Le maquis de Lorris ? C’est d’abord, une aventure se déroulant entre quelques centaines d’hommes, aussi passionnante à narrer qu’à vivre. C’est en outre – et bien au-delà – un fragment si minuscule soit-il, de l’histoire de France ! Une nation, écrit Renan, est la volonté de ses membres de vivre ensemble, appuyée sur la mémoire d’un passé commun, et sur un projet pour l’avenir : le maquis de Lorris qui appartient à notre histoire nationale en est un modèle réduit.

L’initiative de faire ce livre plus encore sa réalisation sont exemplaires. La valeur des actes nombreux et salvateurs sur l’ensemble du territoire national, les risques pris par les acteurs notamment celui d’être fusillés pour quiconque tombait entre les mains de l’ennemi, révèlent l’ampleur du sacrifice et le dévouement total à la nation que la Résistance révéla alors aux Français. En nourrir la mémoire de la population fait partie des forces universelles de l’esprit qui seules peuvent écarter la France de sombrer un jour dans une société de consommation, sans mémoire du passé, ni perspective d’avenir, cessant alors d’être une nation.

Plus encore, la valeur emblématique, lourde de symboles, de la vie des maquisards engagés dans une expérience humaine extraordinaire, donnait au pays l’exemple d’une action consensuelle dans le courage et parfois l’héroïsme. Elle portait en elle-même les traits d’une citoyenneté idéale, reposant sur la liberté, l’égalité, vécues et cette fraternité, que tout maquisard l’ayant éprouvée ne peut que l’espérer toute sa vie.

À la différence d’autres maquis, le maquis de Lorris, n’était d’aucune obédience politique. Le combat n’y eut d’autre objet que de bouter l’ennemi hors de nos frontières. Tout cela exigea une vie simple, sereine et dépouillée, éclairée par les bienfaits d’une communauté où chacun avait le sentiment de vivre en harmonie et en pleine solidarité les uns des autres. Cette qualité de vie, qui accompagna cet état d’esprit, doit être mise en exergue dans toute histoire ou réflexion sur le maquis et le maquisard. Ce dernier, « homme nu » dans la forêt, séparé de toute société, autre que la sienne, révèle une aptitude à se dépasser constamment soi-même et créer les nouvelles formes de rapports humains. Les membres d’une société avancée comme les nôtres ont besoin de savoir ce que devient et comment fonctionne la communauté physique et morale d’un maquis. 

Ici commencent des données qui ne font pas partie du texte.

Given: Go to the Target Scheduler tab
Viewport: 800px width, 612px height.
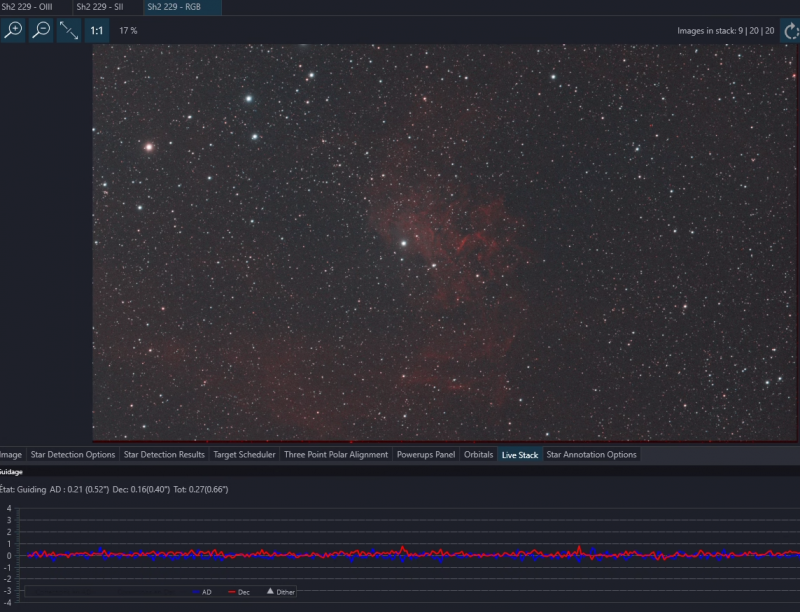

La vie éphémère des maquis, et leur volonté de vivre cachés, nous empêche de saisir leur magie. Ils doivent révéler leur secret. Ce n’est qu’en développant la recherche à leur égard et par conséquent en multipliant enquêtes et témoignages reçus que l’on pourra aider nos propres sociétés à retrouver au fond d’elles-mêmes les ressources ignorées du bonheur. Les auteurs de ce livre ont donné l’exemple ; beaucoup d’autres doivent le suivre.

Albin CHALANDON


Robert Gérard (décédé le 17 juillet 2020)

C’est un des derniers représentants du maquis qui part à son tour. Robert Gérard, alias « Gamin », est né en 1926. Il entre dans la Résistance en février 1944, et se retrouve intégré au maquis de Chambon-la-Forêt début avril. Le groupe est alors dirigé par le capitaine Pierre Gramond lorsque les Allemands attaquent violemment le maquis le 6 avril. Les maquisards ainsi délogés rejoignent le maquis de Lorris dont ils vont constituer la 3ème compagnie, la Compagnie Paul, toujours sous les ordres du capitaine Gramond.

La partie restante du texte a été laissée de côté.